#### Information provided:
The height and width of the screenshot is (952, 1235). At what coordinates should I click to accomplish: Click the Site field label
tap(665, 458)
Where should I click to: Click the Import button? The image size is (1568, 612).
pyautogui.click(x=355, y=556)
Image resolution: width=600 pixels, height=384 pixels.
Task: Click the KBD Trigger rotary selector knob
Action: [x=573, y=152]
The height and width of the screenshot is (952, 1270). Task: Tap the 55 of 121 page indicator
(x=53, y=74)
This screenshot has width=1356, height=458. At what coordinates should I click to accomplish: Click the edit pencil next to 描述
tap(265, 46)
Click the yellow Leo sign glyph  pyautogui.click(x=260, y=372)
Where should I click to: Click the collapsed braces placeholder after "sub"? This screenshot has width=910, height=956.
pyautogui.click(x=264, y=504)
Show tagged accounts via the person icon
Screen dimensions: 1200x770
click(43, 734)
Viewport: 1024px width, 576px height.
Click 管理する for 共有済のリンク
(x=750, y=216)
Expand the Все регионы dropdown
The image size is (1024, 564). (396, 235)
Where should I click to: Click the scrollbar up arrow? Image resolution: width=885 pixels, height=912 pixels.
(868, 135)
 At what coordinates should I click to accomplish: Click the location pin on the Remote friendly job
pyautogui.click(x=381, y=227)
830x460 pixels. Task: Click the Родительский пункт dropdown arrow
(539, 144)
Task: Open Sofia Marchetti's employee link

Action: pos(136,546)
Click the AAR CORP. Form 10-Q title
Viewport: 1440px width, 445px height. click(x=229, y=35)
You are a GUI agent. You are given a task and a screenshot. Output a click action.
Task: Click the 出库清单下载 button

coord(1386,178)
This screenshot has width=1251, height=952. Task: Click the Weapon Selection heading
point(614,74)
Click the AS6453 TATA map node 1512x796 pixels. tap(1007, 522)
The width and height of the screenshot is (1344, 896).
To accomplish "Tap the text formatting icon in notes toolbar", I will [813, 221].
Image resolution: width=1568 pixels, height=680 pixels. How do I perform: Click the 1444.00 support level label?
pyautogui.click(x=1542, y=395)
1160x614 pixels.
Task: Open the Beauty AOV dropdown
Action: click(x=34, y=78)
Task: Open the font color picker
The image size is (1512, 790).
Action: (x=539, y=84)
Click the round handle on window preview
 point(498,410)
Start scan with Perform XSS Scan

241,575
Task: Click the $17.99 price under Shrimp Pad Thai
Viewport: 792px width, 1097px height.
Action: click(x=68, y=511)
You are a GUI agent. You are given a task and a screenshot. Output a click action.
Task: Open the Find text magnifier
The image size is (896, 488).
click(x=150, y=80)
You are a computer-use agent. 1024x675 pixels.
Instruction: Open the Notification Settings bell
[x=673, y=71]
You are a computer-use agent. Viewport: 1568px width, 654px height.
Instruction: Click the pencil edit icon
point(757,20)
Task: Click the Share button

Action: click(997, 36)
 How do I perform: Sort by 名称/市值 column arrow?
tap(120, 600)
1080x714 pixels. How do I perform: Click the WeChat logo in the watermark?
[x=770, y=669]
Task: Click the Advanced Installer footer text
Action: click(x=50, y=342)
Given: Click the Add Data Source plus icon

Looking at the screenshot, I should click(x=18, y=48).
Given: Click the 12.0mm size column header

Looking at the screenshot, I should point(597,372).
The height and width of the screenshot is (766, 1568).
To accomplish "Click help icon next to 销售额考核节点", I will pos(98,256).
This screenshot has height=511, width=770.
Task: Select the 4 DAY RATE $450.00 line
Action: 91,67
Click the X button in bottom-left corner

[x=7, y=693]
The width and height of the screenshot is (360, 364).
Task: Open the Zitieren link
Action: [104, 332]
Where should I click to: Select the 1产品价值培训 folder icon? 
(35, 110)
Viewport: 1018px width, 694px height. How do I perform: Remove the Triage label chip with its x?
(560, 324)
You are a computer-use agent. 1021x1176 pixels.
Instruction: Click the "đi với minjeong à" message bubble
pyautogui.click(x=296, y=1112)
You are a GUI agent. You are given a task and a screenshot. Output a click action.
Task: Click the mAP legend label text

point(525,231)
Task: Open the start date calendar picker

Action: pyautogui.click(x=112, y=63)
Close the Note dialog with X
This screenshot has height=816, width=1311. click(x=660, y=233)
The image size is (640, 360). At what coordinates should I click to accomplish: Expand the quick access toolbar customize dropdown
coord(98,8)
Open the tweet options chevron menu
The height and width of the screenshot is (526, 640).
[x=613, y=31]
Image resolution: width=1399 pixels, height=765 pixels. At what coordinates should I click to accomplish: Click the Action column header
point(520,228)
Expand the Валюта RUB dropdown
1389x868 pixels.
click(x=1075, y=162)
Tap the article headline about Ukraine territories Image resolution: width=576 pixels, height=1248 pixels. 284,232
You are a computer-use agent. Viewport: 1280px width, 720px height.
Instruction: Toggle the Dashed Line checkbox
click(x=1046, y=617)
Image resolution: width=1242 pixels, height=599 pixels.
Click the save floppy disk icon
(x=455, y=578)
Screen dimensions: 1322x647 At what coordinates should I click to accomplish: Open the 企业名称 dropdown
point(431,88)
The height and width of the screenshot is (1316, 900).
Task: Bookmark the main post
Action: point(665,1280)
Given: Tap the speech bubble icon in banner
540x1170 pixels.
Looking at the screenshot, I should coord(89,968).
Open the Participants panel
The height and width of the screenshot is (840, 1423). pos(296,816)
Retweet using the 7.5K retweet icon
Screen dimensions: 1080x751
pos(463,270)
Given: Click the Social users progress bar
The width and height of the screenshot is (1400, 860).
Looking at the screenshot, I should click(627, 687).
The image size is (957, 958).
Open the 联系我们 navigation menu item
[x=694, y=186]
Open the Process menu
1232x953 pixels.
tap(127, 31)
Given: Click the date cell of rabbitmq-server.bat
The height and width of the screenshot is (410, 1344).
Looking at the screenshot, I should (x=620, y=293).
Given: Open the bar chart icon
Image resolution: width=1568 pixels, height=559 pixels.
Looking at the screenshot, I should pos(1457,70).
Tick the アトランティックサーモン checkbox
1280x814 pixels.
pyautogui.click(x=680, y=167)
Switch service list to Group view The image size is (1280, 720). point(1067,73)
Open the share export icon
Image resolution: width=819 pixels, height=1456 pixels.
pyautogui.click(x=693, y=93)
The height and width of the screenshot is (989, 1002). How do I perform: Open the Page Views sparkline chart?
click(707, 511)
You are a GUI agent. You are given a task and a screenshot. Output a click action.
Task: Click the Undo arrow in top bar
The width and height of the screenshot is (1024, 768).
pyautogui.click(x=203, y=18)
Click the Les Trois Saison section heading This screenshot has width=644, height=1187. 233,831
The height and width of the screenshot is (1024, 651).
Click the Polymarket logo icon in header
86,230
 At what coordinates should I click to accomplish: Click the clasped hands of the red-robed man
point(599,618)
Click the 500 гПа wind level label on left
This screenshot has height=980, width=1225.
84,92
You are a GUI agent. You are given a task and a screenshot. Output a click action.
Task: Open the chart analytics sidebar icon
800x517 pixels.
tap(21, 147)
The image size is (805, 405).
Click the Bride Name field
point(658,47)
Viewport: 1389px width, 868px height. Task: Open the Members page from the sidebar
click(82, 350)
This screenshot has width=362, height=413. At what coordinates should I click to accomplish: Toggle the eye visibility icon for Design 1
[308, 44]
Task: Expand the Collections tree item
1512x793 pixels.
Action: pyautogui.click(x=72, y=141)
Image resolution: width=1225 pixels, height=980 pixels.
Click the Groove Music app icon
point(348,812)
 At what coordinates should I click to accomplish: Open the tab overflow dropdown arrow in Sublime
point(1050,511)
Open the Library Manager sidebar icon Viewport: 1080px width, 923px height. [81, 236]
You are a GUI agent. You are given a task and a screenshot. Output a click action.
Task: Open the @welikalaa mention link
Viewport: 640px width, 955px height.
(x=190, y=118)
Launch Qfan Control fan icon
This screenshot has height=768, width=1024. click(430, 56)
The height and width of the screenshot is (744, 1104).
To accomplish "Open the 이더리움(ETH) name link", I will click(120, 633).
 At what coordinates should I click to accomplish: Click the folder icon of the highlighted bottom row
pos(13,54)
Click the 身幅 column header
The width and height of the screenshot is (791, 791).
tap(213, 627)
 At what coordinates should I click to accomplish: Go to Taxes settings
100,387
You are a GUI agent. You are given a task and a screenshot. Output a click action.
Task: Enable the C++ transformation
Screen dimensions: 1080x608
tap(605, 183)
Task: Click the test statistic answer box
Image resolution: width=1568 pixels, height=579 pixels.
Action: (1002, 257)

#### Required action:
Starting at the line that contains "Click the Les", return every line through the last one above, exactly as written.

#### Expected answer:
Click the Les Trois Saison section heading This screenshot has width=644, height=1187. 233,831
The height and width of the screenshot is (1024, 651).
Click the Polymarket logo icon in header
86,230
 At what coordinates should I click to accomplish: Click the clasped hands of the red-robed man
point(599,618)
Click the 500 гПа wind level label on left
This screenshot has height=980, width=1225.
84,92
You are a GUI agent. You are given a task and a screenshot. Output a click action.
Task: Open the chart analytics sidebar icon
800x517 pixels.
tap(21, 147)
The image size is (805, 405).
Click the Bride Name field
point(658,47)
Viewport: 1389px width, 868px height. Task: Open the Members page from the sidebar
click(82, 350)
This screenshot has width=362, height=413. At what coordinates should I click to accomplish: Toggle the eye visibility icon for Design 1
[308, 44]
Task: Expand the Collections tree item
1512x793 pixels.
Action: pyautogui.click(x=72, y=141)
Image resolution: width=1225 pixels, height=980 pixels.
Click the Groove Music app icon
point(348,812)
 At what coordinates should I click to accomplish: Open the tab overflow dropdown arrow in Sublime
point(1050,511)
Open the Library Manager sidebar icon Viewport: 1080px width, 923px height. [81, 236]
You are a GUI agent. You are given a task and a screenshot. Output a click action.
Task: Open the @welikalaa mention link
Viewport: 640px width, 955px height.
(x=190, y=118)
Launch Qfan Control fan icon
This screenshot has height=768, width=1024. click(430, 56)
The height and width of the screenshot is (744, 1104).
To accomplish "Open the 이더리움(ETH) name link", I will click(120, 633).
 At what coordinates should I click to accomplish: Click the folder icon of the highlighted bottom row
pos(13,54)
Click the 身幅 column header
The width and height of the screenshot is (791, 791).
tap(213, 627)
 At what coordinates should I click to accomplish: Go to Taxes settings
100,387
You are a GUI agent. You are given a task and a screenshot. Output a click action.
Task: Enable the C++ transformation
Screen dimensions: 1080x608
tap(605, 183)
Task: Click the test statistic answer box
Image resolution: width=1568 pixels, height=579 pixels.
Action: (1002, 257)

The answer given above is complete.